Uniquement avec la notion de plaisir. Je l’ai rarement considéré comme un métier mais comme un sport avant tout. Je suis marié et nous avons une petite fille. J’aime la vie dans sa globalité. Je ne veux pas être prisonnier du vélo car j’ai d’autres ambitions. Le vélo sera toujours présent dans ma vie. En pro, nous étions sous une espèce de bulle avec des contrats de deux ans. J’étais aussi parti de la maison plus de cent quarante jours par an. La notion d’argent n’a jamais guidé ma vie. Je veux donner simplement un nouveau sens à ma vie.

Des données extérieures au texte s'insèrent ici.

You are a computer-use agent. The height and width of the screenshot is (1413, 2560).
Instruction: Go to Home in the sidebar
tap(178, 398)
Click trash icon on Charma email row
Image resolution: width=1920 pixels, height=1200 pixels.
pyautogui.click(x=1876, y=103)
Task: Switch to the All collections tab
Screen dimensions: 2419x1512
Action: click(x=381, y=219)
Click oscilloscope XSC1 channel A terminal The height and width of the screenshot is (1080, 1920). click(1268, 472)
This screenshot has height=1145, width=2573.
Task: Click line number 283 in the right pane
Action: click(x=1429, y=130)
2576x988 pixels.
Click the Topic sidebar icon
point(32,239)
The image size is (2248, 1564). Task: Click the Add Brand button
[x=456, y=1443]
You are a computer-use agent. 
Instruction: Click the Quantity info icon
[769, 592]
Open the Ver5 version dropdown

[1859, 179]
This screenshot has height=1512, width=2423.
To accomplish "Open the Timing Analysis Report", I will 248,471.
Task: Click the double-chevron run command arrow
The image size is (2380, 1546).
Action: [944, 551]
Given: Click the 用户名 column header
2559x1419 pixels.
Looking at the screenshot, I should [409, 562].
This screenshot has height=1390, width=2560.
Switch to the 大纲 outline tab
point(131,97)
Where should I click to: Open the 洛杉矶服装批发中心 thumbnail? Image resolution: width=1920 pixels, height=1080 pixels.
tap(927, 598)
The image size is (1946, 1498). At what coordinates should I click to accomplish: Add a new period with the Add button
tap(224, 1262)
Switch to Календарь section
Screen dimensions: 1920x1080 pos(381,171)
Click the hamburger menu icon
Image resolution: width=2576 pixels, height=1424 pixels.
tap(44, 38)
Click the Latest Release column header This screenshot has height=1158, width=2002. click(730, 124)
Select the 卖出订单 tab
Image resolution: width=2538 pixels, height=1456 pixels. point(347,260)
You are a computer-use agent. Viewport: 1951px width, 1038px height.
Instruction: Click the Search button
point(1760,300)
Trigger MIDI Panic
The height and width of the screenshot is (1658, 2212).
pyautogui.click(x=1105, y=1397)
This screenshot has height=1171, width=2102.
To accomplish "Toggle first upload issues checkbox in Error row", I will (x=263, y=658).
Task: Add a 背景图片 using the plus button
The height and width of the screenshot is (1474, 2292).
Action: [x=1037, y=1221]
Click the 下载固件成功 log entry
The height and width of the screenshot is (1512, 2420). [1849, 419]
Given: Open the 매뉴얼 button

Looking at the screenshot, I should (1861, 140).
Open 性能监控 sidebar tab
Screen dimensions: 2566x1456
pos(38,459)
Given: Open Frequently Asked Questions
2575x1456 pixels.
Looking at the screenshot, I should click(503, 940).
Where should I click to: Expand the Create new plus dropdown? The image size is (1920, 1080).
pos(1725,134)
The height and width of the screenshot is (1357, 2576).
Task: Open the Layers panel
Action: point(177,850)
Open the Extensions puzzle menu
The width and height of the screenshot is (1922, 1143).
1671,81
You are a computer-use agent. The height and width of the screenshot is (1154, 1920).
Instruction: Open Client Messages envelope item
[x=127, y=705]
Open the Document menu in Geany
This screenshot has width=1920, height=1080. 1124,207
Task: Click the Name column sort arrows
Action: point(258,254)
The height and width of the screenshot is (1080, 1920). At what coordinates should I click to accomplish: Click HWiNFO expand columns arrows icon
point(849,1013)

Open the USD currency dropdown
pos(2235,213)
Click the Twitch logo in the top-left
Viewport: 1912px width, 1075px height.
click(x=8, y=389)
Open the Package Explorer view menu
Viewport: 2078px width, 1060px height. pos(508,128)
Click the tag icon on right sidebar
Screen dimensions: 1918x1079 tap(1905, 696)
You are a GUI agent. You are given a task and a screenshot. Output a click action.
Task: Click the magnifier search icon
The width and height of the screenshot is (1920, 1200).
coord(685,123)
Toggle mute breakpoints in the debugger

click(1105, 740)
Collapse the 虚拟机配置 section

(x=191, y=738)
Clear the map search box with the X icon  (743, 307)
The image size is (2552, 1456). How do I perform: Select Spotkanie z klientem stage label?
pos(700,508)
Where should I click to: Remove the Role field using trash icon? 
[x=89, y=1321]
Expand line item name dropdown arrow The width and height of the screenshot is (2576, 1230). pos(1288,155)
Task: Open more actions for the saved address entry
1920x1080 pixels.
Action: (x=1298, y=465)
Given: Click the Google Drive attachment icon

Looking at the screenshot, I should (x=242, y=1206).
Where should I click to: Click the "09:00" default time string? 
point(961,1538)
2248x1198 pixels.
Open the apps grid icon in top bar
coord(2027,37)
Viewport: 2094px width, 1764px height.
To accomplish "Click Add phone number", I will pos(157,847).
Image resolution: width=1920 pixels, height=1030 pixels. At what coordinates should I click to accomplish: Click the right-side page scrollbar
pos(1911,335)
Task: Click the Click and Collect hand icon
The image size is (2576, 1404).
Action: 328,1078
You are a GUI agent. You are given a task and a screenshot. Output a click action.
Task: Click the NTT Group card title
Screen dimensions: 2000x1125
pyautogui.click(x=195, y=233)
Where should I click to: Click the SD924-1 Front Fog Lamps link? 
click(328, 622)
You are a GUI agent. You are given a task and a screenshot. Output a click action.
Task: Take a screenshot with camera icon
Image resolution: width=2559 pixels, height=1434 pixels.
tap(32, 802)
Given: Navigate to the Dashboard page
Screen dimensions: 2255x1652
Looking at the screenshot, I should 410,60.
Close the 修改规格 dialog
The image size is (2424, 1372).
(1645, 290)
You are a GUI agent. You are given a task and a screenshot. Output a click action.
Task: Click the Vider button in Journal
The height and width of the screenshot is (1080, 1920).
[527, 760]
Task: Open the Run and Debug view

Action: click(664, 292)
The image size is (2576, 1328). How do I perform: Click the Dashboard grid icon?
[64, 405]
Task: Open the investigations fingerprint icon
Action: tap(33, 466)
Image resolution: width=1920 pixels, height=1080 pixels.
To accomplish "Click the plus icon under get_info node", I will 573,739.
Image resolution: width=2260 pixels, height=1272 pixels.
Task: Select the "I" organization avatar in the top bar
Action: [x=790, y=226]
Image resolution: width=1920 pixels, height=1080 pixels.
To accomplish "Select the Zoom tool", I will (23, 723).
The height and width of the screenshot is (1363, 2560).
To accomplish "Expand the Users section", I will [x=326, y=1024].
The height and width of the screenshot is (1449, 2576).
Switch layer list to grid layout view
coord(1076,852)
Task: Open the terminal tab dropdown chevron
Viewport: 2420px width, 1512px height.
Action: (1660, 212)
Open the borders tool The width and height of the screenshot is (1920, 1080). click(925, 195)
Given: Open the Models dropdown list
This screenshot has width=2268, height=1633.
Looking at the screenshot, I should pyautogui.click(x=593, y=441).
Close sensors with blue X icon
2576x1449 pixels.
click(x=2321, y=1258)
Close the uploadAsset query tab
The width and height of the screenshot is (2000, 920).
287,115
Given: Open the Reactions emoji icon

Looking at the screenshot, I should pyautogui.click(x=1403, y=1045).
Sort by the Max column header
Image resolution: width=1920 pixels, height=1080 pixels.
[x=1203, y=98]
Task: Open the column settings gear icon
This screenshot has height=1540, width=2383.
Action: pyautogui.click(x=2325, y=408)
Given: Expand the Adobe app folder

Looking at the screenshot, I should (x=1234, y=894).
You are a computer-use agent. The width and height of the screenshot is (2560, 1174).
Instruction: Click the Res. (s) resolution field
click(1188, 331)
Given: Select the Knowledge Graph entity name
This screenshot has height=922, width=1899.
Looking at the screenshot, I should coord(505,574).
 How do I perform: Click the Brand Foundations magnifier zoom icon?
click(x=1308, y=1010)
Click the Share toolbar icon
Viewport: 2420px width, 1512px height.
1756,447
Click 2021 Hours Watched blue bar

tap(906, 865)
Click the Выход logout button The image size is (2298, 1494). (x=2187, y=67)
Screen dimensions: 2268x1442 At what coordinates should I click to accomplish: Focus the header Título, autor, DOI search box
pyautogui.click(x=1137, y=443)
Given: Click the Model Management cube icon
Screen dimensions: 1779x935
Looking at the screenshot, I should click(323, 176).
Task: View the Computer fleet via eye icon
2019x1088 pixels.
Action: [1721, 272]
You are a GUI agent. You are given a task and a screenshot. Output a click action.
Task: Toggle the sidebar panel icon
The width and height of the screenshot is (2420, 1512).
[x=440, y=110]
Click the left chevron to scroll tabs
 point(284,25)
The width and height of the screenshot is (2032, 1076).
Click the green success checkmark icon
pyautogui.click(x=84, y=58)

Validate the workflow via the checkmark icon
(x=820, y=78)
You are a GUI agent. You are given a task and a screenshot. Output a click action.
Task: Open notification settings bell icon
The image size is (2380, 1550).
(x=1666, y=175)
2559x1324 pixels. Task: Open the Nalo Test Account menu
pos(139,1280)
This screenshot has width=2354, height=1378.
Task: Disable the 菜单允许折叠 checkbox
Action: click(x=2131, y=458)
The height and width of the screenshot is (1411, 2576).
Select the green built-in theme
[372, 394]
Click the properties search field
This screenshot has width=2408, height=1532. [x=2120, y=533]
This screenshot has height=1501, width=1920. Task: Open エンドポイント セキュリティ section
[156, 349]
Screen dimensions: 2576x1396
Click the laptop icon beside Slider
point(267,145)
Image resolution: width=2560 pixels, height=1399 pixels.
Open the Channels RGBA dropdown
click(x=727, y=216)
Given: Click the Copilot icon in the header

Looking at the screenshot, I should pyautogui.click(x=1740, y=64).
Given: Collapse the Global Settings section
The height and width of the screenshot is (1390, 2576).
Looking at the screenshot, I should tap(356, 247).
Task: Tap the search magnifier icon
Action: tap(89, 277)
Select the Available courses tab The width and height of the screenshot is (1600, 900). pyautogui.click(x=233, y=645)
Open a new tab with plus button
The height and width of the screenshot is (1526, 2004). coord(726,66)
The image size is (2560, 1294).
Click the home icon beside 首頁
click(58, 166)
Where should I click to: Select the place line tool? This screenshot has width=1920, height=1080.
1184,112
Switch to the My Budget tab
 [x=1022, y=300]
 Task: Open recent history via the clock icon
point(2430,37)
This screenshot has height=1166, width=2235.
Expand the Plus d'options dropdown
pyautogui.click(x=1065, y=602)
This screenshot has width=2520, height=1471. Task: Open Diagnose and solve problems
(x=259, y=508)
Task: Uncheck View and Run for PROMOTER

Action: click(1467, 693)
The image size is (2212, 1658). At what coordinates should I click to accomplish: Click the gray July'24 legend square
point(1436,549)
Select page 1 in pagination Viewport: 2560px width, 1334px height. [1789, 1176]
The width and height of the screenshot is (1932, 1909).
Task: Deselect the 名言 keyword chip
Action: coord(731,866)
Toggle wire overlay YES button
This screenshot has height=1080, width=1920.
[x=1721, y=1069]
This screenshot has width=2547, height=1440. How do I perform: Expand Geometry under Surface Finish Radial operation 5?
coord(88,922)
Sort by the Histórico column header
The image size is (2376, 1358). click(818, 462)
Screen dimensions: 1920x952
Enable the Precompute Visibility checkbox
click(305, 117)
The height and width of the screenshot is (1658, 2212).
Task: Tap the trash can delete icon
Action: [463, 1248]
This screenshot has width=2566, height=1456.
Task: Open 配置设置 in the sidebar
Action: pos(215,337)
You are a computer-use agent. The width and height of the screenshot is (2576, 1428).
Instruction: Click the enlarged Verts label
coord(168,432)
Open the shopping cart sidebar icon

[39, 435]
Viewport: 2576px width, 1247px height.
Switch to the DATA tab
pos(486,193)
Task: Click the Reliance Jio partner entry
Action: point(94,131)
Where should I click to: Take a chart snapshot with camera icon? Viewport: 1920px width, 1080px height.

Courageux car un nouveau contrat de deux ans vous attendait?
Non, ce n’est pas courageux. C’est une chance d’arrêter jeune, de pouvoir faire des choses nouvelles. J’ai eu l’exemple de beaucoup de pros qui arrêtent car ils sont moins performants. Je suis parti du constat qu’il te reste ce que tu as vraiment construit autour. Un pro descendra un jour ou l’autre du train de la vie. J’ai juste choisi de descendre avant le terminus, sans devoir tirer le signal d’alarme.

Avez-vous peur de cette nouvelle vie?
Non car c’est moi qui ai pris la décision. Je sais ce que je veux faire. Il faut que cela se mette en place. J’aime le contact. J’en suis à dix-sept licences à mon club de Meaux. Je voudrais m’impliquer à l’ESC Meaux et trouver une place dans une mairie. J’ai beaucoup d’idées et j’aimerais les mettre en pratique.

Quels sont les souvenirs que vous emportez dans votre musette ?
Ma sélection aux championnats du monde en 2004 où j’étais en balance avec Moreau. Ma victoire à Bessègues en solitaire mais aussi celle obtenue à Lizy au championnat d’lle-de-France. Les victoires sont toutes belles chacune à son niveau. J’ai pris pour habitude de respecter tout le monde.

Quel petit plaisir allez-vous pouvoir vous offrir ?
(Amusé) Pouvoir faire le marché de Meaux, le samedi ,avec mon épouse et ma fille. Je n’ai jamais connu ce petit plaisir. Pour réussir sa vie, il faut savoir remplir toutes les cases et non pas une seule.